La vida espiritual es lucha, trabajo y esfuerzo.


“Para ponerme en contacto con Dios debo buscar medios y métodos y sistemas y ciertas reglas ingeniosas. Y lo mismo en mi lucha en lo exterior; no voy a luchar a lo tonto, repartiendo mandobles a derecha e izquierda, sino saber a quién y cómo; tengo que luchar con cierta táctica; si tengo diez o doce enemigos, no me voy a enfrentar con los doce al mismo tiempo. ¿Por dónde comienzo? ¿A cuál venzo primero? Tendré que elegir con quién voy a comenzar, y buscar y estudiar el modo de combatirlo y sistematizar debidamente aquella lucha.

Y luego, en las demás etapas, ya que acabé de luchar con éstos, me encuentro con otros; porque así sucede en el combate espiritual: ya parece que está el campo limpio de enemigos y disfruto por unos momentos de paz. Pero apenas me deja Nuestro Señor disfrutar de unos momentos de calma, cuando debo comenzar de nuevo a luchar, porque se presentan nuevos enemigos y nuevos desórdenes; no hay más remedio ¡ a luchar otra vez !
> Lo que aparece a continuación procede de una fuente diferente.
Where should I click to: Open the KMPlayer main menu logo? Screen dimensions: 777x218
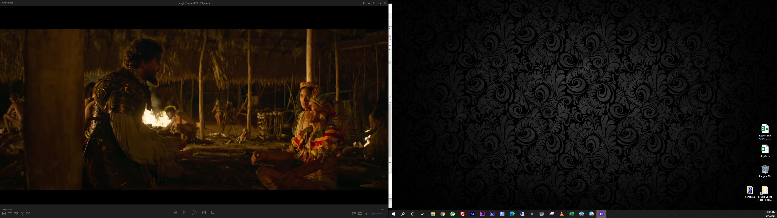pos(7,3)
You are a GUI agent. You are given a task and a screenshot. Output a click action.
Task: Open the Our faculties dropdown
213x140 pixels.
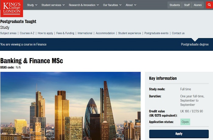pyautogui.click(x=112, y=5)
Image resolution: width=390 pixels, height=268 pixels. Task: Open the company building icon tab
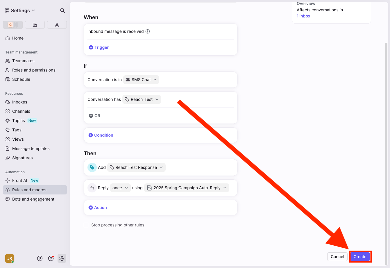click(35, 25)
Y se acabó aquella etapa de la vida espiritual y vuelvo a encontrar el descanso. ‘Ahora sí, esto es definitivo’. Y nada, a poco resultan otros nuevos enemigos. Porque dice la Escritura que la vida del hombre sobre la tierra es una lucha constante (Job VII, 1; XIV, 1).”


Monseñor Luis María Martínez ( + 1956), Arzobispo Primado de México, Espiritualidad de la Cruz, Capítulo XXI.